I crouched there for a long time, old friend, but eventually I realised you weren't going to answer. I cursed myself for being surprised, for expecting that there'd be anything else other than the bitter absence of you. We were so close, Dag, so close to freedom.
I stood up finally, and almost laughed at myself. The others don't know this side of me, do they Dag? We all have our secrets; we all cope with this frozen, misty hell in different ways. Bors, they say, now there is a man aptly named! More of a boor than a knight, is that one. Hairy, loud, probably smelly, if Lancelot gets his say. Only you and Vanora know me, knew me. Best it stays that way. Don't want to worry them, eh?

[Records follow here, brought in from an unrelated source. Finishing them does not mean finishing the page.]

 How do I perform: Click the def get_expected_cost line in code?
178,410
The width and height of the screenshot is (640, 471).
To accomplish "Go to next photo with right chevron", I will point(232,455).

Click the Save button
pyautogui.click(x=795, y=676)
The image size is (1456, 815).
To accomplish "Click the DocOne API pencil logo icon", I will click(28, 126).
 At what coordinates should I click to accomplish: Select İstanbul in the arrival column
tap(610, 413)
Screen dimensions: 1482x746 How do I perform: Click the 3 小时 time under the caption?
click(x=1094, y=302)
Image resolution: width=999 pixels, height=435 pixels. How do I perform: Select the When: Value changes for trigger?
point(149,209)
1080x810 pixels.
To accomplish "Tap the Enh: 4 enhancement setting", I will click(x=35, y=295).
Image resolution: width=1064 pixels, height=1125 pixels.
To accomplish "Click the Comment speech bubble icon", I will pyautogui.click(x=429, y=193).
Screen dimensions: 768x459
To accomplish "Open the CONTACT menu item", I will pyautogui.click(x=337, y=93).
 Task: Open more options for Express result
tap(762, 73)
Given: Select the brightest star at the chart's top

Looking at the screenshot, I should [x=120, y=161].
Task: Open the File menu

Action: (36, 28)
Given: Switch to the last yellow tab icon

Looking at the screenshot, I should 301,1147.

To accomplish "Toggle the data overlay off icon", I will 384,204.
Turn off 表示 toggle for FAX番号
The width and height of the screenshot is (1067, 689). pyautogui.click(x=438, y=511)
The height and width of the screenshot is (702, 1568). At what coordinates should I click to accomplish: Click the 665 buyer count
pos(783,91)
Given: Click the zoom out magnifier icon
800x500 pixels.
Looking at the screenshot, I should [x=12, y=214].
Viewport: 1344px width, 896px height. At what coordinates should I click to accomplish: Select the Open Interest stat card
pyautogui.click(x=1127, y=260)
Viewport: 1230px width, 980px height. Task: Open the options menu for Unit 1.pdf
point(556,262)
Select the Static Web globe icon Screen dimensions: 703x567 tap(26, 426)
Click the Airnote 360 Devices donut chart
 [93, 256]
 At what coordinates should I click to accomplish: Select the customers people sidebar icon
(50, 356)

I'll go back to the camp now. I've been standing here a while, and I think my balls are about to freeze off. Can't have that – Vanora'd kill me. Ha. You would have smiled at that, but you wouldn't have laughed. Always a quiet one, weren't you? Galahad, stupid young pup, used to say he barely knew you were there. I think we all felt that way, sometimes. But now you're gone, the silence you've left behind is louder than any words you ever spoke.
And by all the gods, Dag – it makes me feel as though I'm the one who's bloody died.